Decades before he became a justice on the U.S. Supreme Court, Antonin Scalia was just a kid from a brick attached home on O'Connell Court in Elmhurst.
But despite growing up to be one of the most powerful men in the United States, some members of his local community board didn't know who he was when a member recommended a new library be named in his honor.
"I think this is the most special motion I can make in my 30 years on the board... We have been very blessed to have him achieve this, being a member of our communities," Community Board 4 member Ann Pfoser Darby — whose controversial statements regarding "illegals" using bike lanes came under fire earlier this month — said in recommending Scalia be honored at February's meeting.
But when it came time to vote on the motion to approve the board's recommendation, some drew a blank on the 30-year Supreme Court justice.
"People don't really know who he is," one board member yelled, as District Manager Christian Cassagnol asked for a biography to be distributed to members.
"There are more notable people from Elmhurst," member Edgar Moya said. "I'd like to include other people so we basically have choices."
The board later took a vote on the library renaming — initially counting the votes wrong, incorrectly tallying the lone "no" vote as a "yay" for the motion.
Just the suggestion of renaming the library for Scalia, a staunch conservative who opposed the legalization of abortion and same-sex marriage, among other Supreme Court rulings, was criticized by openly LGBT Councilman Danny Dromm.
"Throughout his unfortunately long career, Scalia wielded his power to ensure the oppression of the people who call Elmhurst and Corona home.
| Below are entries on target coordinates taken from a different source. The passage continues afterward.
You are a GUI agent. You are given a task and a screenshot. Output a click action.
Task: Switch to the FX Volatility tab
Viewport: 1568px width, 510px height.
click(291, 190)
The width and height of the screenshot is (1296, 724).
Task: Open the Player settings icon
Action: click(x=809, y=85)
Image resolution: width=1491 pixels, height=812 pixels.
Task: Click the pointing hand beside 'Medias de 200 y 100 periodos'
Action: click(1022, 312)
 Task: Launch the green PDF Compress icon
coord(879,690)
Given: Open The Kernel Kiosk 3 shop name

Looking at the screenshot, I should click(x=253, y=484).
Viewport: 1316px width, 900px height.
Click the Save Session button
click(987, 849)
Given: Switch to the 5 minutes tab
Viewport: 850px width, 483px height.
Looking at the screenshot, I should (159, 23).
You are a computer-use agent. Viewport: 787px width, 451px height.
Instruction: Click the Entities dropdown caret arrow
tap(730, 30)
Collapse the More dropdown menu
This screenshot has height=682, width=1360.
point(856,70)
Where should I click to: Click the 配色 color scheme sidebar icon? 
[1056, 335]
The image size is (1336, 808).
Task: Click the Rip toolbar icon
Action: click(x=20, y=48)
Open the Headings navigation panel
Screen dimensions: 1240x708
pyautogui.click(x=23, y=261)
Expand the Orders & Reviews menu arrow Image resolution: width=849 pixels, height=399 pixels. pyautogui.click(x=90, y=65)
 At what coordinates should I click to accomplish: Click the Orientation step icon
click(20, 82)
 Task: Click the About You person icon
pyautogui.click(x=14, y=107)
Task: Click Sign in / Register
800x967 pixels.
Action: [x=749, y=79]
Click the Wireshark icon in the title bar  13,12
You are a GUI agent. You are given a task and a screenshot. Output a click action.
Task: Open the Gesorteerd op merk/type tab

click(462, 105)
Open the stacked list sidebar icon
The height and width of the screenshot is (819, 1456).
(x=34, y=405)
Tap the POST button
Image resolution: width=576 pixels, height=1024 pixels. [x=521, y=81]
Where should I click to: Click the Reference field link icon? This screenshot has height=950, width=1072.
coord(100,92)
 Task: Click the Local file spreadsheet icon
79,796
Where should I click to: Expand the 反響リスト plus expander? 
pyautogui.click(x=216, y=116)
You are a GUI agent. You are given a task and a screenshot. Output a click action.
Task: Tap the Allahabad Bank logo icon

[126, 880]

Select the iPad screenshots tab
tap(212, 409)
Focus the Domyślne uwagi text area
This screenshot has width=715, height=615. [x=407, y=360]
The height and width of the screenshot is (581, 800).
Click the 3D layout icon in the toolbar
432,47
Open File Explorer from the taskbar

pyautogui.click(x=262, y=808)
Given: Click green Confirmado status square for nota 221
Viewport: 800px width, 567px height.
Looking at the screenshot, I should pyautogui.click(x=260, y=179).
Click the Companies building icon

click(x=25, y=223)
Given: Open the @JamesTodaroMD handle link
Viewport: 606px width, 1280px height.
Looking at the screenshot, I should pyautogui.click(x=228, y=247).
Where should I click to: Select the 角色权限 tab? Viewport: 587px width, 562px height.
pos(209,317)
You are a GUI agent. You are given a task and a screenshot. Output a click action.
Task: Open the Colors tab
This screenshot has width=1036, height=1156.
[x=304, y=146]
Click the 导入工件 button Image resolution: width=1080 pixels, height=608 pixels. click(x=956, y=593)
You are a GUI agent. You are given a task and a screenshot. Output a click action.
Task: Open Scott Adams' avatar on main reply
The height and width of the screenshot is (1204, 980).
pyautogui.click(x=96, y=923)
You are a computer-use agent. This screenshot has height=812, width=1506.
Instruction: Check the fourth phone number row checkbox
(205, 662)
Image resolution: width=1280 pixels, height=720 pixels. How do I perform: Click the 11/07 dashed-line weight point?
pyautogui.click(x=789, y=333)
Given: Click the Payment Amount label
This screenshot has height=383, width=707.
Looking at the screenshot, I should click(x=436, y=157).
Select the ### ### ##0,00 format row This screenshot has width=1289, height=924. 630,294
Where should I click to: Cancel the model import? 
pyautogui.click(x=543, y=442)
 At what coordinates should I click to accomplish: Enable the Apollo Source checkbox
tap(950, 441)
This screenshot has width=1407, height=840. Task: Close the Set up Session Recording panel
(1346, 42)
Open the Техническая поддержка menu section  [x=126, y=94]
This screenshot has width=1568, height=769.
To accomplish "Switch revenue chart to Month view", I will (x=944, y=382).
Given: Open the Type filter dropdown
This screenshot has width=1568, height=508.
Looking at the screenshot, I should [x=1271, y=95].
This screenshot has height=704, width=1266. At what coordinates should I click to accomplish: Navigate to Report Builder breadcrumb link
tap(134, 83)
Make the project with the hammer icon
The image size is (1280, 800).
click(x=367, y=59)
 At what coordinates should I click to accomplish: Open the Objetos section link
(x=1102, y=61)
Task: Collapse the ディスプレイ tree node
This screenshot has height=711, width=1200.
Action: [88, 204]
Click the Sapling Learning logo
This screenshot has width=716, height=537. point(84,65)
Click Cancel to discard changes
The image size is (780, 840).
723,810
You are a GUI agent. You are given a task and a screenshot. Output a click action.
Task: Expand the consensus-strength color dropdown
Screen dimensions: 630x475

Scalia’s disgraceful legacy is anathema to everything our harmoniously diverse community stands for," Dromm wrote in a letter to the board.
"His vitriolic rhetoric against recent immigrants is enough to preclude him from consideration."
Regardless of the vote, it's unlikely any library will be named for Scalia.
Libraries across Queens are named only for their neighborhood, a Queens library spokeswoman said.